Exercise:
Nothing but the lines from the one containing "Task: Click the inspect element picker icon" to the end of the records that follow should be transcribed, each exactly, with the pictures left out.

Input data:
-- Opening Marker --

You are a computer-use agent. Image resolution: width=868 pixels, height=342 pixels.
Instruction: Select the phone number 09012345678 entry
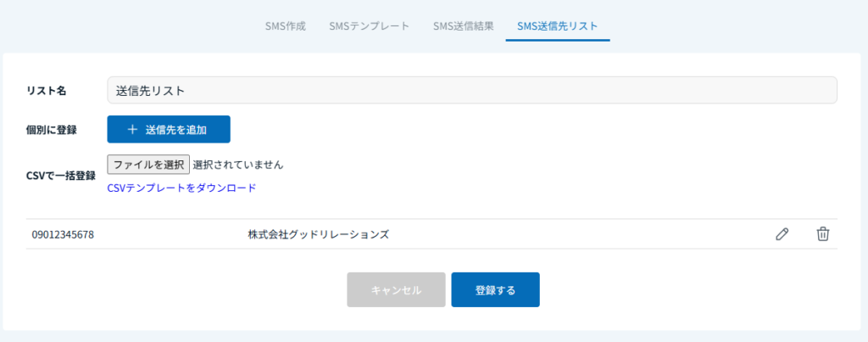[63, 234]
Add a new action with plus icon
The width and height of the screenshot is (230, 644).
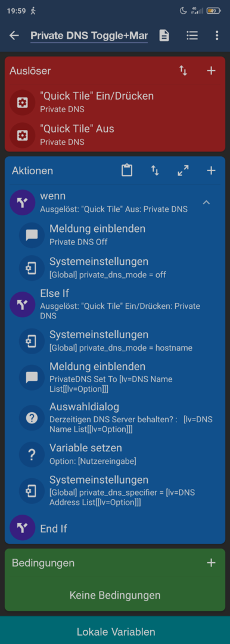pos(211,171)
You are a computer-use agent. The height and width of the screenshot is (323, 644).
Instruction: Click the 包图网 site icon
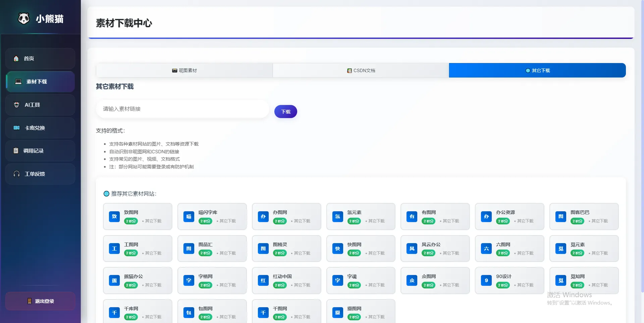coord(189,313)
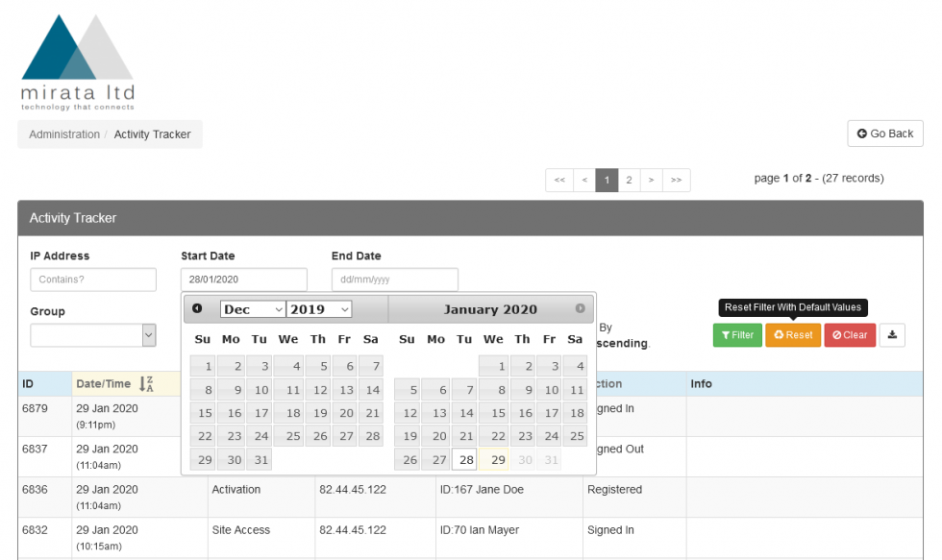Screen dimensions: 942x560
Task: Go to the next results page arrow
Action: 652,181
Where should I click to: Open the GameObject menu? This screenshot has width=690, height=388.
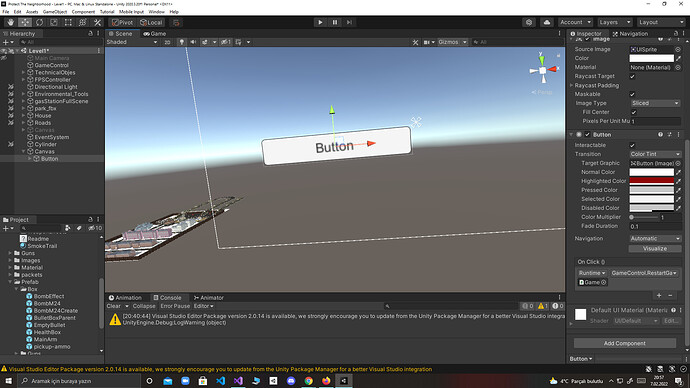[x=55, y=12]
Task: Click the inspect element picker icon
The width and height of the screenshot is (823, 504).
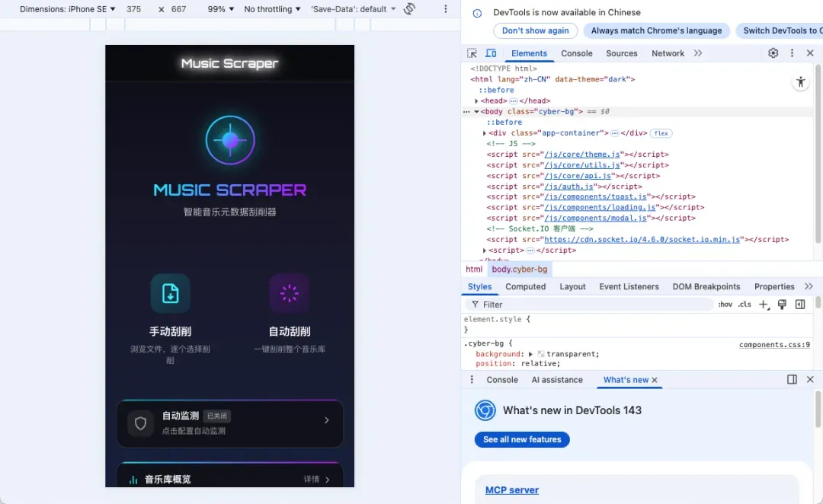Action: coord(472,53)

-- Closing Marker --

Answer below:
Task: Click the inspect element picker icon
The width and height of the screenshot is (823, 504).
Action: coord(472,53)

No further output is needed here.